Mechanical complications such as hemothorax, cardiac injury, and arteriovenous fistula can occur when using a dilator. 6 Dilators that are used for insertion of large-bore catheters are stiffer and thicker than those used for insertion of conventional catheters. A thick dilator can damage blood vessels other than the target vessel. 7 Large-bore catheters may require vigorous force during insertion, which may cause vascular injury. 8 A large-bore catheter also causes mechanical problems caused by its large size and soft sheath. The sheath of a large-bore catheter has a large diameter but is soft and less resistant to external forces.Because of their large diameter, such sheaths may cause the vessel to rupture upon insertion. 9 A thin sheath has weak resistance to external force and may fold on itself due to pressure from and advancement past the surrounding tissue. 10 The sheath can rotate and become occluded by its own weight. 11 The middle portion of the sheath may fold, and the conduit may become partially blocked.12such morphological plasticity can lead to unexpected mechanical complications, as in the present case.

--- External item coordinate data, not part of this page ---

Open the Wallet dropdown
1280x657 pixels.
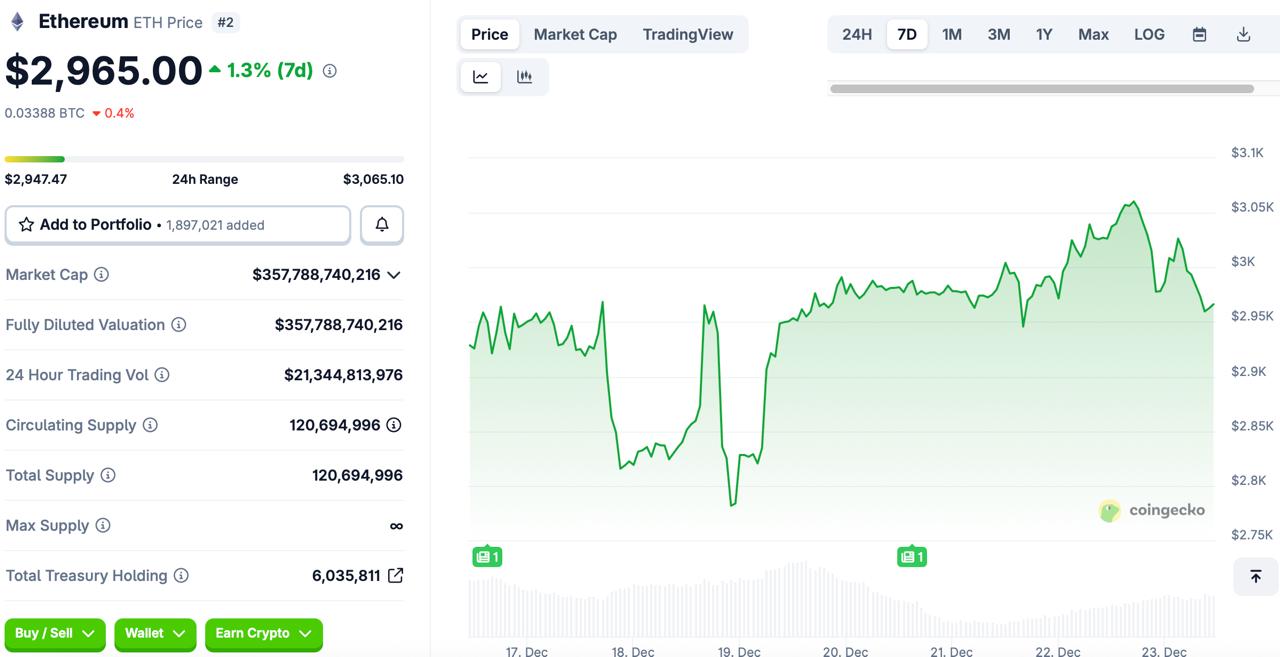155,634
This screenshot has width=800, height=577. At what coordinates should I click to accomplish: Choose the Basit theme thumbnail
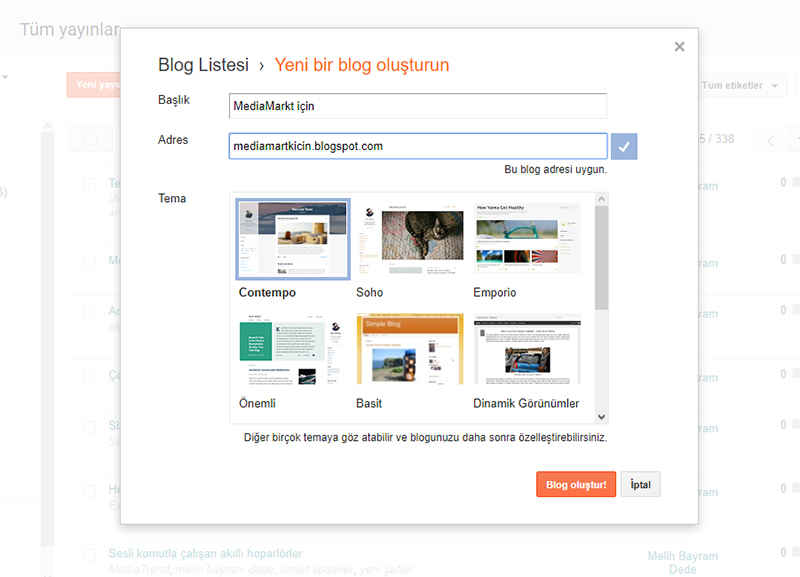410,350
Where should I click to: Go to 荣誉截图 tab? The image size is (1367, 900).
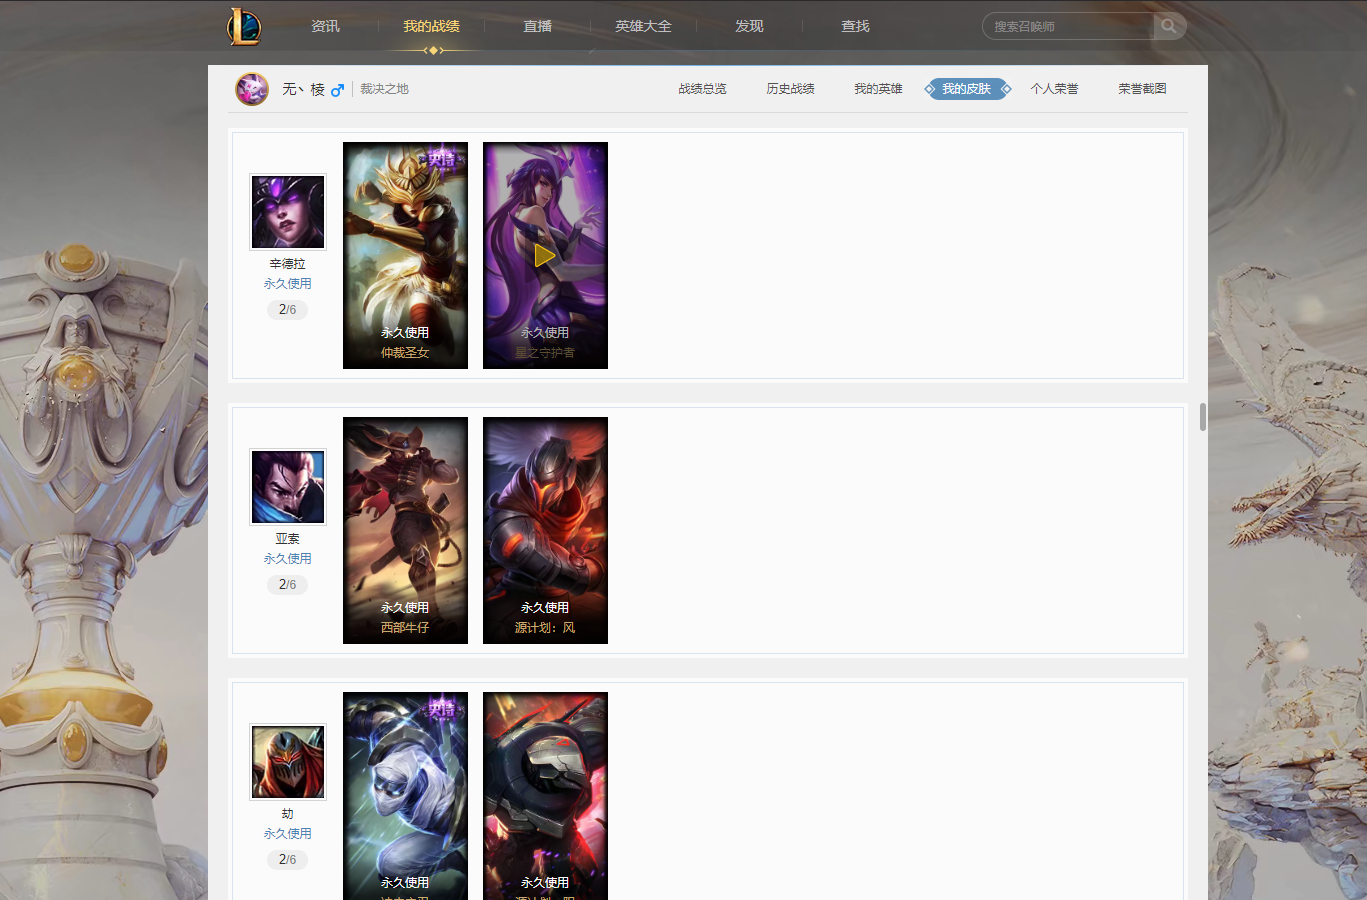[1142, 89]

We assume that the events that occurred in our patient were due to the interaction between the distal part of the guidewire located on the posterior wall of the vessel and the soft catheter sheath. We hypothesize that in such cases, the tip of the guidewire seen in the ultrasound image is fixed to the blood vessel; the soft sheath within the blood vessel cannot be advanced because the guidewire is fixed, and the sheath therefore starts to bend. As the pushing force increases, kinking of the sheath also increases. Previous reports have shown that the tip of the catheter can travel back to the head during IJV catheterization13,14; however, this does not occur with large-bore catheters. 12 We postulate that a 7-Fr catheter would bend into a U shape because it is stiff and that a 9-Fr catheter would kink into a V shape because it is soft. Conventional catheters and large-bore catheters differ in the degree of resistance to bending force because of differences in their inner diameter and thickness of the sheath wall. This is consistent with the previous finding that catheters have different bending resistances upon insertion depending on the material of which they are made. 15
Ultrasound guidance allows for safer performance of central venous catheterization. However, static ultrasound is only used for vessel puncture and guidewire localization. Therefore, when inserting a large-bore catheter, the various complications caused by a thick guidewire and large catheter cannot be prevented by the use of static ultrasound. In the present case, we performed ultrasonography to confirm that the guidewire had been placed in the vessel, but a complication still occurred. In conclusion, large-bore catheter sheath insertion is more safely performed with real-time than static ultrasound guidance.
Declaration of conflicting interest
The authors declare that there is no conflict of interest.
Footnotes
Funding
This research received no specific grant from any funding agency in the public, commercial, or not-for-profit sectors.